Dataset items

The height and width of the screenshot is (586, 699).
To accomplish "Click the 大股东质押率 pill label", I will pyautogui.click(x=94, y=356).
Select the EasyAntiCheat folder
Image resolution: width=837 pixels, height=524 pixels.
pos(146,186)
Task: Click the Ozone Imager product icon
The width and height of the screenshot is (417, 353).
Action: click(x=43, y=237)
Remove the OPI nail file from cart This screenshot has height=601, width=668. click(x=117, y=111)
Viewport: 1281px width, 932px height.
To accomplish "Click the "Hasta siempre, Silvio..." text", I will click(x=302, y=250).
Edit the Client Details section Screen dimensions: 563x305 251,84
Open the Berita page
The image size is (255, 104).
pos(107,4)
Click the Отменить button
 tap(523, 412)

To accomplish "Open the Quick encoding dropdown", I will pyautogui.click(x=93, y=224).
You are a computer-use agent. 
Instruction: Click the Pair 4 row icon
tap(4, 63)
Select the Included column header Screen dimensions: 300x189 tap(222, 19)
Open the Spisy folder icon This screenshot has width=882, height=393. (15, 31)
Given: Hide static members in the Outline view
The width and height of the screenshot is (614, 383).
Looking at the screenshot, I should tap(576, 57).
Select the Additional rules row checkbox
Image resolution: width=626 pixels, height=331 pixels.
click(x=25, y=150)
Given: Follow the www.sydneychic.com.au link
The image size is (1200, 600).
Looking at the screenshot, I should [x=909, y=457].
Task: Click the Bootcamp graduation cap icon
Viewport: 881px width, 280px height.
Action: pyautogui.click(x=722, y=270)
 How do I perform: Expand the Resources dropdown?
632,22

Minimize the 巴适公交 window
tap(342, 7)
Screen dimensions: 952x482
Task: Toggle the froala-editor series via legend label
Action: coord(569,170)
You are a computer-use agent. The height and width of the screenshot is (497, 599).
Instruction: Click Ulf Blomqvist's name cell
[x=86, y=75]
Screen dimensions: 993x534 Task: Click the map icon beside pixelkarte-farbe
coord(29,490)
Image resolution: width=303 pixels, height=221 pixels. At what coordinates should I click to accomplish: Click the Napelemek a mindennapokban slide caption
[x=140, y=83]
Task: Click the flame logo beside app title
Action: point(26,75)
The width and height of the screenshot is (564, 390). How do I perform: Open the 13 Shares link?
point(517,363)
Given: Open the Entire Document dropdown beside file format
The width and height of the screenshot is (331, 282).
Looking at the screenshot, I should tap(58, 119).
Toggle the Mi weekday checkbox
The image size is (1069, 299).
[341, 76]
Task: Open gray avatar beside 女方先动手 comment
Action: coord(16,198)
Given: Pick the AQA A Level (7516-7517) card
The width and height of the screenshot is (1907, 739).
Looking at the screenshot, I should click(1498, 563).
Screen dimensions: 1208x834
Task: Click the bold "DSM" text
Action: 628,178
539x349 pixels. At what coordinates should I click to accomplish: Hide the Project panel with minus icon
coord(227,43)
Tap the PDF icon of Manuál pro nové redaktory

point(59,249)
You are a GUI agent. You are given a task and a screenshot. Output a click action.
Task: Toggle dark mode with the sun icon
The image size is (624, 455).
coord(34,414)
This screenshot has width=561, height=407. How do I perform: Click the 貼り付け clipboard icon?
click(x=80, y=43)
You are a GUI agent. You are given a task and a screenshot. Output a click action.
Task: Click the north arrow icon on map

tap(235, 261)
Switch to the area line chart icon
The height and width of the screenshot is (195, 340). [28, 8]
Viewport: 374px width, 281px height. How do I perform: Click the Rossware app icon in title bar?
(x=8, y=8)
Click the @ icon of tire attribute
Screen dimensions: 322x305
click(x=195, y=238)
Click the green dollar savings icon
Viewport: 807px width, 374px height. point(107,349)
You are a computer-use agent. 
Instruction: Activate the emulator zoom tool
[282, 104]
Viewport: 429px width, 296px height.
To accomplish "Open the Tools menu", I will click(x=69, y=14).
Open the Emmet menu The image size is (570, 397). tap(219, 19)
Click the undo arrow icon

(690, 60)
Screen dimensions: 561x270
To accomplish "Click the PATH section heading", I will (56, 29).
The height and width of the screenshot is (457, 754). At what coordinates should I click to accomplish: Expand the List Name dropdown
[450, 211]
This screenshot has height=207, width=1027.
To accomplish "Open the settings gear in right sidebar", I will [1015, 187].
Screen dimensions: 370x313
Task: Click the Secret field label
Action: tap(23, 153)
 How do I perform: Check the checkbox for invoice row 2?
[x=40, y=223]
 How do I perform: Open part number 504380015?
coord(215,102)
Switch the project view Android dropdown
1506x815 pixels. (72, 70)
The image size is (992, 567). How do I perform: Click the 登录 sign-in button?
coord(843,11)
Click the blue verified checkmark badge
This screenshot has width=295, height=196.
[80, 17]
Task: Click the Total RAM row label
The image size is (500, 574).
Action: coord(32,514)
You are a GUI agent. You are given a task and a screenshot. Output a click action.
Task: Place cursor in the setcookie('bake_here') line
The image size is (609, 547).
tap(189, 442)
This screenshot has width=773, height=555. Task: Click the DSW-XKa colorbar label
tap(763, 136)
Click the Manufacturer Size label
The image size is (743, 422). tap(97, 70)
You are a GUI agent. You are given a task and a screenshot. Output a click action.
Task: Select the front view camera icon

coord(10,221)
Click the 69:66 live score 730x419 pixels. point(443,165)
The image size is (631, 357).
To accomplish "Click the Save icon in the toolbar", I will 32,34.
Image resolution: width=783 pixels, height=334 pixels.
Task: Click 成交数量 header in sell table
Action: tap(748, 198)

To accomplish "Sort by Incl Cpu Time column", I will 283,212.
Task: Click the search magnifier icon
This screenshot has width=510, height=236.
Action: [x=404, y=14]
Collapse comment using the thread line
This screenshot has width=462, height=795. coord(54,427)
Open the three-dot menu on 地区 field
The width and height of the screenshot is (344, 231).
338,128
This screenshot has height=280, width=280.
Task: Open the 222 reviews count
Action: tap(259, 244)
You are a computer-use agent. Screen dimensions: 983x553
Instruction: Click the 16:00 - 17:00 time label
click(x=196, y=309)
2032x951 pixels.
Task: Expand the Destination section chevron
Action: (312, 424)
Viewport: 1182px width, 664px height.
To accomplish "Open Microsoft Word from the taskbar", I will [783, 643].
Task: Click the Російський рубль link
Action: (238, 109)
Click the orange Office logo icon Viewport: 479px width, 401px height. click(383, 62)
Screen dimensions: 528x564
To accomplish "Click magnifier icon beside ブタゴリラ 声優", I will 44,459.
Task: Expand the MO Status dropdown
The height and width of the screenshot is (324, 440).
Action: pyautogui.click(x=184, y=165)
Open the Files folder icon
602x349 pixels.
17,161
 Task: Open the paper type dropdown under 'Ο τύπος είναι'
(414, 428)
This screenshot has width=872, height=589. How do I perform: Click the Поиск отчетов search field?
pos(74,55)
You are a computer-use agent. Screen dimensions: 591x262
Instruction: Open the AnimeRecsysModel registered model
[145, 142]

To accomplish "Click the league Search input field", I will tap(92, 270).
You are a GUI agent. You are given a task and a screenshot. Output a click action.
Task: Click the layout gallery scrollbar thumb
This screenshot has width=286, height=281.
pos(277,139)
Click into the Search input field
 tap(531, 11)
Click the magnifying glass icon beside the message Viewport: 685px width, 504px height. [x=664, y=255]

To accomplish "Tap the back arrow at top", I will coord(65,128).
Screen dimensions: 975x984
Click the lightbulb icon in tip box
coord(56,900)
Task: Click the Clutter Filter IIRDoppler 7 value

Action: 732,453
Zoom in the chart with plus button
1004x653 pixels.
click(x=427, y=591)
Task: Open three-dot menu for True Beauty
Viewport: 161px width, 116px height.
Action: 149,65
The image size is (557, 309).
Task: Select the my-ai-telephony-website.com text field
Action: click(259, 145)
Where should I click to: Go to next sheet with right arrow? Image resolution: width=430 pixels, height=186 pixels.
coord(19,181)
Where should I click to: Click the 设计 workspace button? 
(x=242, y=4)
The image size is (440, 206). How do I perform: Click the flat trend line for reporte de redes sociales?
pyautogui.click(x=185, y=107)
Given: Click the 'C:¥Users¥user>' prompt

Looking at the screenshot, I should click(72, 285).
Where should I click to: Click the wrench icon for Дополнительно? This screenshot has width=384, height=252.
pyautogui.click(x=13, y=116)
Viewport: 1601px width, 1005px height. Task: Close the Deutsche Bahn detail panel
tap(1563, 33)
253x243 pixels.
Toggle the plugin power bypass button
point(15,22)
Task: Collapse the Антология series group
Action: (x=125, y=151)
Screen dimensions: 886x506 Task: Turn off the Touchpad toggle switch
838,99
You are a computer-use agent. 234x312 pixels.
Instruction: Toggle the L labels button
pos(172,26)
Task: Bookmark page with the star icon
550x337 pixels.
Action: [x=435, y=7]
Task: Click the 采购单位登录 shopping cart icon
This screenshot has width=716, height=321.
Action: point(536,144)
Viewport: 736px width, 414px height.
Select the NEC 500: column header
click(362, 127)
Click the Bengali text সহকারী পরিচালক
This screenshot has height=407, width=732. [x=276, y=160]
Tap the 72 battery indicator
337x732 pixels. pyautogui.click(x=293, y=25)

-- Your assignment --
Each line above that contains the word "computer" must be copied.

-- Exercise output --
You are a computer-use agent. 
You are a computer-use agent. The height and width of the screenshot is (497, 599).
You are a computer-use agent. 
You are a computer-use agent. Screen dimensions: 983x553
You are a computer-use agent. Screen dimensions: 591x262
You are a computer-use agent. 234x312 pixels.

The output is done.